▶ TASK DESCRIPTION: Could you give the data below again exactly, apart from the pictures?

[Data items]
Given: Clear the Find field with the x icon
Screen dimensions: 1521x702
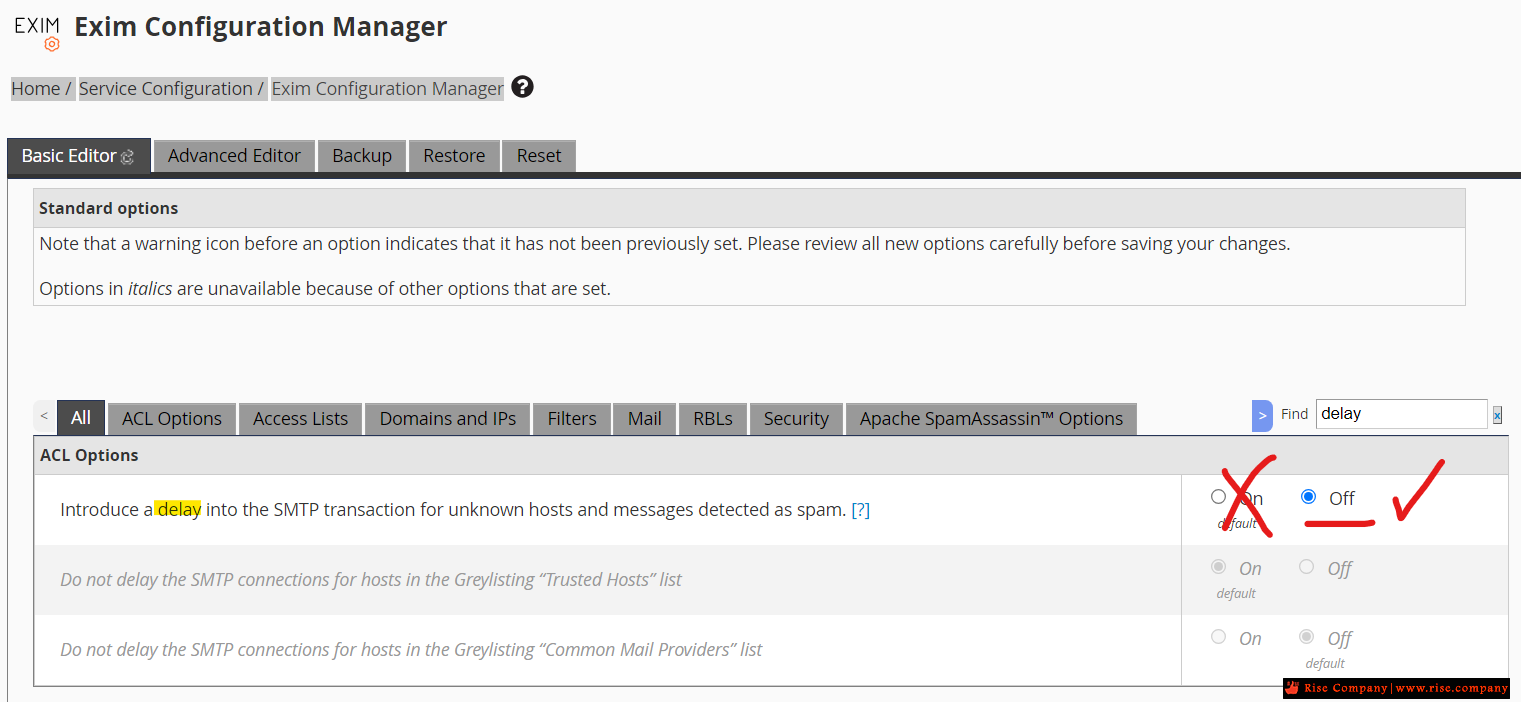Looking at the screenshot, I should pyautogui.click(x=1497, y=415).
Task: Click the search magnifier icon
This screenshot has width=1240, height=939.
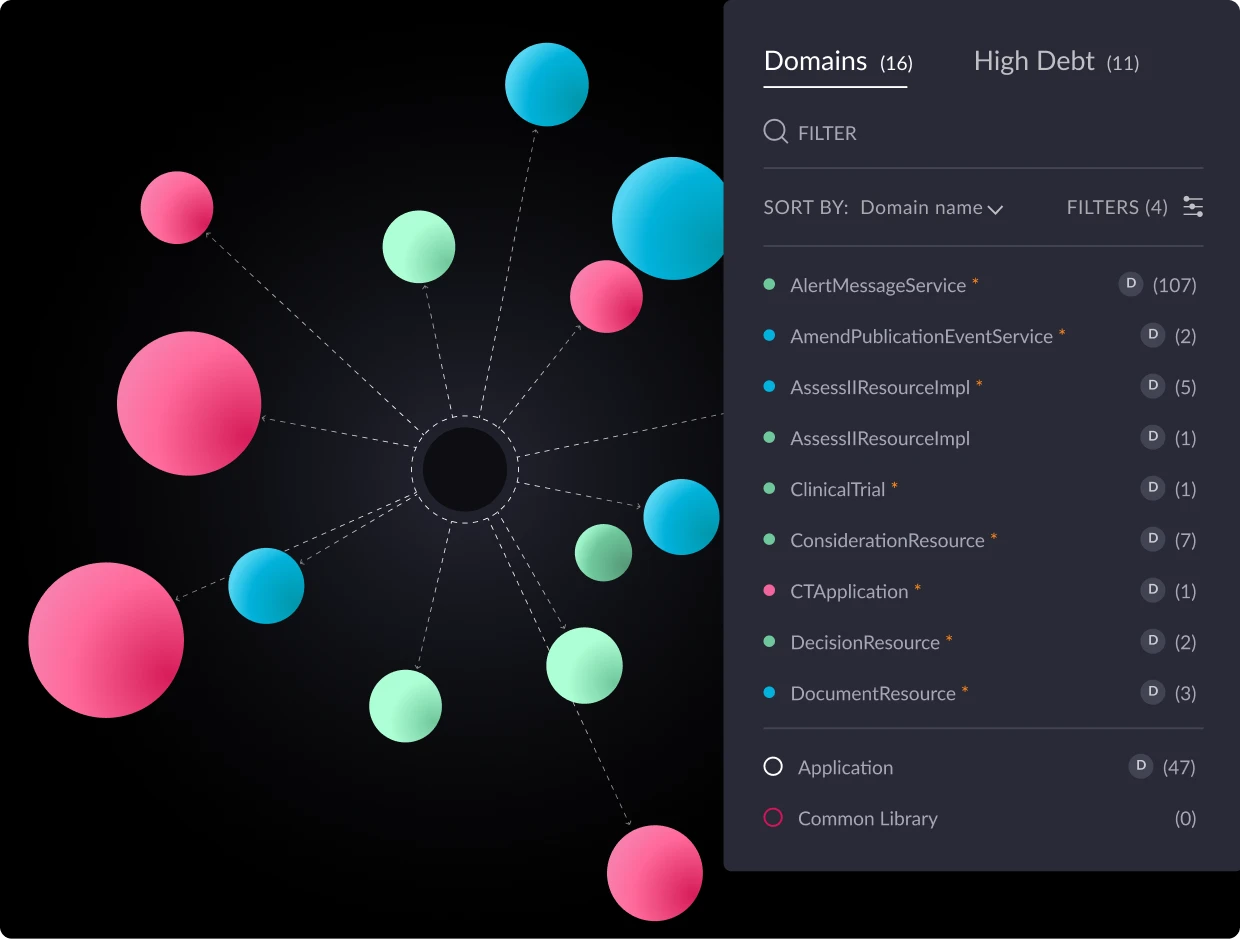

▶ SOLUTION TO THIS TASK:
Given: Clear the Find field with the x icon
Screen dimensions: 1521x702
Looking at the screenshot, I should pyautogui.click(x=1497, y=415).
Task: Click the search magnifier icon
This screenshot has width=1240, height=939.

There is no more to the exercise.